A decrease in textural parameter values (specific surface area, pore volume, and average pore diameter) of functionalized samples compared to pristine MSN is also noted (Table 1). The synthesis procedure yielded nanoparticles with high porosity, calculated from nitrogen adsorption/desorption isotherms (Figure 1b). Thus, pristine MSN have a large specific surface area of 977 m2/g and a total pore volume of 1.43 cm3/g, which enabled further modification of their surface with organic groups. Attachment of functional groups through post-synthesis method reduced the specific surface area and pore volume for MSN–NH2 and MSN–COOH carriers to 512 m2/g and 388 m2/g and 0.42 cm3/g and 0.47 cm3/g, respectively. The average pore diameter of the functionalized carriers also decreased compared to that of pristine MSN (4.25 nm) (Figure 1b-inset): 3.18 nm for the MSN–NH2 carrier and 3.66 nm for MSN–COOH. The pore size distribution curve (PSD) of MSN–COOH (magenta curve) is broader than that of pristine MSN and MSN–NH2 (Figure 1b-inset). Furthermore, the PSD curve does not show a unimodal distribution of the pore size, as with the other two silica carriers. This result is consistent with the XRD data for MSN–COOH, indicating an impact of acid hydrolysis on the mesophase structure.
The content of functional groups was determined from thermogravimetric analysis (Figure 2 and Table 1), disregarding the mass loss up to 100 °C, corresponding to the first endothermic event, which is assigned to physically adsorbed water on the silica surface of the mesoporous carriers. The mass loss between 100 °C and 650 °C was attributed to the thermal decomposition of the organic groups grafted on the surface of the silica. The content of organic functional groups (FG) on silica surface is listed in Table 1.
The morphology of MSN was assessed by SEM and TEM. The acquired SEM image (Figure 3a) shows that the nanoparticles have a spherical shape and uniform dimensions. The diameter of the nanoparticles was determined from SEM images by measuring at least 100 nanoparticles, and the average diameter was 105 ± 13 nm. The TEM image (Figure 3b) revealed more details of the nanostructure of the mesoporous carriers. The well-defined spherical nanoparticles present a mesopore array consisting of worm-like and cylindrical channels, consistent with the XRD results (Figure 1a).

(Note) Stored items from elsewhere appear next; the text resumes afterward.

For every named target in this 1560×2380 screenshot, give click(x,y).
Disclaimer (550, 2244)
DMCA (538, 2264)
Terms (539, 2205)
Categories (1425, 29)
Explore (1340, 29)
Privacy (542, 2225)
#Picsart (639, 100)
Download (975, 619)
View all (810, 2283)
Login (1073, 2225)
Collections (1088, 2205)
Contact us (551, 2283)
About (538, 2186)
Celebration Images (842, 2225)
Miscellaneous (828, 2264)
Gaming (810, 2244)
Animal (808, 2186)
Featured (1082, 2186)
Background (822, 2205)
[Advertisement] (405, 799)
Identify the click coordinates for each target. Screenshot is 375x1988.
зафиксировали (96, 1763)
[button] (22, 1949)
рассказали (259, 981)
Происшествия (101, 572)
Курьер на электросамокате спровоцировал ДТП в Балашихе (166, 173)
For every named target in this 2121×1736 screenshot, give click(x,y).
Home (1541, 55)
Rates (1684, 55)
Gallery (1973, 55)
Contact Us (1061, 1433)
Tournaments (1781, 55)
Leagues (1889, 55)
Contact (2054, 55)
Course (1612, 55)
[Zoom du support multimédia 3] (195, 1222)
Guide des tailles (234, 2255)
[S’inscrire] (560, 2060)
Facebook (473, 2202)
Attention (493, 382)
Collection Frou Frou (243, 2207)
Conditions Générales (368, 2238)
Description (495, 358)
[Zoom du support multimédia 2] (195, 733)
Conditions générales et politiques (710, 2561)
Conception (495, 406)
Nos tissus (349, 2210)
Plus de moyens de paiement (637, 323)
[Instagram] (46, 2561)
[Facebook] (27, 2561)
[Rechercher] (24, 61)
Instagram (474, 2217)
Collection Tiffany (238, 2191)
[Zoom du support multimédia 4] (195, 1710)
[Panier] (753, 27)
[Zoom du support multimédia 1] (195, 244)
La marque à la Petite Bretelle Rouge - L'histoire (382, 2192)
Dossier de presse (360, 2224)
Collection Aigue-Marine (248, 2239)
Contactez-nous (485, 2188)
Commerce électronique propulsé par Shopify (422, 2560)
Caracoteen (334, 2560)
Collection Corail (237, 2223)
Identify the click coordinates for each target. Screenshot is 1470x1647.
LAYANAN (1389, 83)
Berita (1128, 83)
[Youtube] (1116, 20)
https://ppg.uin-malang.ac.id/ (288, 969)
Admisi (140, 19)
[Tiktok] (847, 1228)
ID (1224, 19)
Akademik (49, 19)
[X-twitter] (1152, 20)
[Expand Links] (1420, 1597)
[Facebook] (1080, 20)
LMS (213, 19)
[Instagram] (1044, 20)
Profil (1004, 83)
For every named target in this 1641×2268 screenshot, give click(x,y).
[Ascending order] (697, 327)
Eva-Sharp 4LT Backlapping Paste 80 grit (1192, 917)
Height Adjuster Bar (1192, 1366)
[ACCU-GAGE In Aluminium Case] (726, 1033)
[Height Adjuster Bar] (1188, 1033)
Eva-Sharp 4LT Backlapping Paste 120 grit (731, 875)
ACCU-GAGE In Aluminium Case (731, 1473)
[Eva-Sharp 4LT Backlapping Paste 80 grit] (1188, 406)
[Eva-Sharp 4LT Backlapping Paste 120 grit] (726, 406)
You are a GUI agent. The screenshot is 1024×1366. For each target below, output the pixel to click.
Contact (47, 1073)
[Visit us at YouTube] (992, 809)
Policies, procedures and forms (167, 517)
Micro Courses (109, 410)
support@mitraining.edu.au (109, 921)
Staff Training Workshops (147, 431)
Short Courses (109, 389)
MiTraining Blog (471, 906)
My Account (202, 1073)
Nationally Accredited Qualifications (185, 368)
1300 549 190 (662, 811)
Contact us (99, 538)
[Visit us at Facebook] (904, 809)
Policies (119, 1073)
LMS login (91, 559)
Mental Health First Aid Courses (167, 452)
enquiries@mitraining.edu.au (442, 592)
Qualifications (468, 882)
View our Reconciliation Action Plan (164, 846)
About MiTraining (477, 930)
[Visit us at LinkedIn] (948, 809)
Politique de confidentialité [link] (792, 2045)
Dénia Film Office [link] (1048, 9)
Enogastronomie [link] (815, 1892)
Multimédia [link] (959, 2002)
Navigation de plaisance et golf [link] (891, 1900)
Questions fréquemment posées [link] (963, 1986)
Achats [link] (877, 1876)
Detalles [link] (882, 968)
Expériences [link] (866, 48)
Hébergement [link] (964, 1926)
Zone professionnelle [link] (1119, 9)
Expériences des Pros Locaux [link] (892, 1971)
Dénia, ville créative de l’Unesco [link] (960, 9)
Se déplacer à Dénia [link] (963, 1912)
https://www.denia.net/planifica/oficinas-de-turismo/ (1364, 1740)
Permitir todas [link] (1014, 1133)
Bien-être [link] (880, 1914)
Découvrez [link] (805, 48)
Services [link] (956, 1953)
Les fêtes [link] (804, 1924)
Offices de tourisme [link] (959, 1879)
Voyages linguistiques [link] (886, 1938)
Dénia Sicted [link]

Successful functionalization of MSN with organic moieties was demonstrated by FTIR spectroscopy (Figure 4). All carriers show the vibrations of physically adsorbed water molecules (1634 cm−1) and the vibration bands specific to the silica matrix: symmetric and asymmetrical stretching vibrations of the Si-O-Si bond (800 cm−1 and 1086 cm−1, respectively), Si-OH stretching vibrations (966 cm−1), Si-O symmetric bending vibration (468 cm−1), and the wide band corresponding to O-H stretching vibrations (2700–3800 cm−1). The characteristic vibrations of the functional groups grafted on the silica surface are observed: bending and wagging vibrations of the amine group (1502 cm−1 and 692 cm−1, respectively) and the carbonyl stretching vibration of the carboxylic acid group (1716 cm−1). The complete hydrolysis of the nitrile group to carboxylic moiety is confirmed by replacement of the nitrile band (2260 cm−1) identified in the MSN–CN spectrum with the C=O stretching vibration (1716 cm−1) in the MSN–COOH spectrum (Figure 4).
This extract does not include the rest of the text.